═══ Records provided ═══

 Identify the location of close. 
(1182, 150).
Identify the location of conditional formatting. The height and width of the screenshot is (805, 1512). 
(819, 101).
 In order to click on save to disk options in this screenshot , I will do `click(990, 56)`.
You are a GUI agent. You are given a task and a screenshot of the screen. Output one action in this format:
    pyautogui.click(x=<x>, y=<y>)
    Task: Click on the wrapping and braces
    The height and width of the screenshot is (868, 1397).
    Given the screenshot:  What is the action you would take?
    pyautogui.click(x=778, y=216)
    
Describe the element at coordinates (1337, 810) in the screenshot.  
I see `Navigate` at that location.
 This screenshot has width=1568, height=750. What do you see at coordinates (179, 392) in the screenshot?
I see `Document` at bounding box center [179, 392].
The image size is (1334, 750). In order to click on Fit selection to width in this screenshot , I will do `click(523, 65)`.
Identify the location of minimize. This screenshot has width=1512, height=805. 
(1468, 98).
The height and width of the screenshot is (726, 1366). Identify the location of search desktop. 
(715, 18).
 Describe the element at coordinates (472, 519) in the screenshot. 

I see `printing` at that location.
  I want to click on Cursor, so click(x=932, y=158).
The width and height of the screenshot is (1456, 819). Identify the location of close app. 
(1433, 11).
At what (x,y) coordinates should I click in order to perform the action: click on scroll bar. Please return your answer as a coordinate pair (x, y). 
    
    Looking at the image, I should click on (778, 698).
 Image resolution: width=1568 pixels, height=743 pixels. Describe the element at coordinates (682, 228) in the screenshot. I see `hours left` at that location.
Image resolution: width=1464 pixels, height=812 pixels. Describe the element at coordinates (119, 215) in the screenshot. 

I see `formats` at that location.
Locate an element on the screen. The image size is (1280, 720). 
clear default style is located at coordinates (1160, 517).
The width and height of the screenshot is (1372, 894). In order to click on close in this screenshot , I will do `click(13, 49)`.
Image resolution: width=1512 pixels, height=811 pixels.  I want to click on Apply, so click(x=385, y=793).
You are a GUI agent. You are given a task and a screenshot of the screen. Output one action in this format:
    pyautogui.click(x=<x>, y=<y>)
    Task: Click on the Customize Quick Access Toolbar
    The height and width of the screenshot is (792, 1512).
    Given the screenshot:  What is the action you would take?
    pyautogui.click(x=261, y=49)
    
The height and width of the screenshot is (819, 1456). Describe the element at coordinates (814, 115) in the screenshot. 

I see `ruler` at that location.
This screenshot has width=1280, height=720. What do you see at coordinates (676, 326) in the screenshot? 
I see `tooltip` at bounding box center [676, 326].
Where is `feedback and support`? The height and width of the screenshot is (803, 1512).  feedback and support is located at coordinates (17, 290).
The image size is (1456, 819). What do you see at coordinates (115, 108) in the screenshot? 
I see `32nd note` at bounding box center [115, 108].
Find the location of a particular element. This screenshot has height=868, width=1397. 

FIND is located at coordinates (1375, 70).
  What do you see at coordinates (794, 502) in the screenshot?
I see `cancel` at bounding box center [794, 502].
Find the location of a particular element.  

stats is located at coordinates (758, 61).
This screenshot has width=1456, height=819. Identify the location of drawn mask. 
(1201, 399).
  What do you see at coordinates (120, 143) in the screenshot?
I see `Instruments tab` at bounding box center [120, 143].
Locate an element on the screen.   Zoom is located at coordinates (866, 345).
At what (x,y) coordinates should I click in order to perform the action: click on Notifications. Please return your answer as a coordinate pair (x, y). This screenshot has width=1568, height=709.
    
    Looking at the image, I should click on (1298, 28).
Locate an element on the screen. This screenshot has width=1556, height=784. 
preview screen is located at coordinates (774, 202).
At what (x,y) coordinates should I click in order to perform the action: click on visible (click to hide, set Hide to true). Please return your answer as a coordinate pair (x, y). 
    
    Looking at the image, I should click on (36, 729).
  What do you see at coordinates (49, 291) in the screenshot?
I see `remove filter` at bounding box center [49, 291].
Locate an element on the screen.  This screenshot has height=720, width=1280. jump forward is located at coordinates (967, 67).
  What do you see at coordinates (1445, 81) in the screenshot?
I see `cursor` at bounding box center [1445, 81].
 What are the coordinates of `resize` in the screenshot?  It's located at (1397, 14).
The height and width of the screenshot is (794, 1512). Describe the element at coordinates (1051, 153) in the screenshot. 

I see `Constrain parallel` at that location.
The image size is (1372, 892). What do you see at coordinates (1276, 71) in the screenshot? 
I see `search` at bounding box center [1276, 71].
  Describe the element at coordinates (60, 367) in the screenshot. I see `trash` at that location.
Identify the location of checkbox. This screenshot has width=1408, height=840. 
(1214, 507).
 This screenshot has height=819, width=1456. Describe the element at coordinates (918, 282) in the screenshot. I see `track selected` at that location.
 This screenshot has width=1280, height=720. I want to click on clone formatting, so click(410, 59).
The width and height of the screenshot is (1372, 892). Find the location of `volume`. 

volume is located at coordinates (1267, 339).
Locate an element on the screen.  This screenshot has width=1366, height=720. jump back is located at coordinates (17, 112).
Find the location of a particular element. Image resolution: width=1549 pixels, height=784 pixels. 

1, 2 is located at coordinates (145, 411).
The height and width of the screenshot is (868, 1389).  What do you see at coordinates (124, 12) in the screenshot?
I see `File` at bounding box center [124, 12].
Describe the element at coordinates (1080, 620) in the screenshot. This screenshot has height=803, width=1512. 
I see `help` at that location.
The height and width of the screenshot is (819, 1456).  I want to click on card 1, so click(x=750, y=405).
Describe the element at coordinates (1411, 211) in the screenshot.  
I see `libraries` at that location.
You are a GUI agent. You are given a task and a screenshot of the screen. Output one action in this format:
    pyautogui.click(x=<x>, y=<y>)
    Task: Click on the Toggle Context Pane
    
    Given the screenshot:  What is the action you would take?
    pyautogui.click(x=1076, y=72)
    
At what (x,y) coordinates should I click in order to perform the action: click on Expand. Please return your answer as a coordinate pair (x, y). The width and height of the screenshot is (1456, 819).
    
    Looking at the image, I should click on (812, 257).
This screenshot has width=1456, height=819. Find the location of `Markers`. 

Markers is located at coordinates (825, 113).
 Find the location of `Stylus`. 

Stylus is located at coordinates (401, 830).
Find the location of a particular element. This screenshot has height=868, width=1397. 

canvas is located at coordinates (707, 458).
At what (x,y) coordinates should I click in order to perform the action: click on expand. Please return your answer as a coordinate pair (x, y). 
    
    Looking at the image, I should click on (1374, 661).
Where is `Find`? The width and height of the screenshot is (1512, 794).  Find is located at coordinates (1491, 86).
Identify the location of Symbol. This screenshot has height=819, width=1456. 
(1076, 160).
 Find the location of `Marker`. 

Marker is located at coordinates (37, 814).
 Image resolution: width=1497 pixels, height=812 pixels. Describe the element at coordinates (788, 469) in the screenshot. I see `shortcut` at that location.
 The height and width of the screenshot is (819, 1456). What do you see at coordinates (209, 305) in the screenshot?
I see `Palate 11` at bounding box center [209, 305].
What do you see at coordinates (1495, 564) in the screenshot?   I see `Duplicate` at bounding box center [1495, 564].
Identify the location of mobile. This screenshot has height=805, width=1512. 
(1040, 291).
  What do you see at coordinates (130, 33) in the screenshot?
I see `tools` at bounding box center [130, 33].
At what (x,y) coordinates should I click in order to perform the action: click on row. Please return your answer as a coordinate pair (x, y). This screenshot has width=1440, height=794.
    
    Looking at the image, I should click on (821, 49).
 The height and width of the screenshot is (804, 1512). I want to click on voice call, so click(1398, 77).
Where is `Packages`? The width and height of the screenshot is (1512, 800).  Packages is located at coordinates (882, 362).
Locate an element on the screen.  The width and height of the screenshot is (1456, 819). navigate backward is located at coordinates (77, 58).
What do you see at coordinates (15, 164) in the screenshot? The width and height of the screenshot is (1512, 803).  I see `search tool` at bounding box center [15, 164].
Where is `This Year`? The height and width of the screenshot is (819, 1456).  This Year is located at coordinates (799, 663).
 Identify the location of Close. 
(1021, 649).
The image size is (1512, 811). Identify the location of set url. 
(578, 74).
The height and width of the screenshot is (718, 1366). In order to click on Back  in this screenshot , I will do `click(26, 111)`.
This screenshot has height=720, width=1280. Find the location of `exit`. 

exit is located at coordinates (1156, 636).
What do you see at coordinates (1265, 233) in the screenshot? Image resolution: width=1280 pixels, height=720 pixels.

═══

Work instructions: Copy the data above verbatim, from the line with "coordinates (17, 112)." up to and including the line with "canvas is located at coordinates (707, 458).".

Complete response:
Locate an element on the screen.  This screenshot has width=1366, height=720. jump back is located at coordinates (17, 112).
Find the location of a particular element. Image resolution: width=1549 pixels, height=784 pixels. 

1, 2 is located at coordinates (145, 411).
The height and width of the screenshot is (868, 1389).  What do you see at coordinates (124, 12) in the screenshot?
I see `File` at bounding box center [124, 12].
Describe the element at coordinates (1080, 620) in the screenshot. This screenshot has height=803, width=1512. 
I see `help` at that location.
The height and width of the screenshot is (819, 1456).  I want to click on card 1, so click(x=750, y=405).
Describe the element at coordinates (1411, 211) in the screenshot.  
I see `libraries` at that location.
You are a GUI agent. You are given a task and a screenshot of the screen. Output one action in this format:
    pyautogui.click(x=<x>, y=<y>)
    Task: Click on the Toggle Context Pane
    
    Given the screenshot:  What is the action you would take?
    pyautogui.click(x=1076, y=72)
    
At what (x,y) coordinates should I click in order to perform the action: click on Expand. Please return your answer as a coordinate pair (x, y). The width and height of the screenshot is (1456, 819).
    
    Looking at the image, I should click on (812, 257).
This screenshot has width=1456, height=819. Find the location of `Markers`. 

Markers is located at coordinates (825, 113).
 Find the location of `Stylus`. 

Stylus is located at coordinates (401, 830).
Find the location of a particular element. This screenshot has height=868, width=1397. 

canvas is located at coordinates (707, 458).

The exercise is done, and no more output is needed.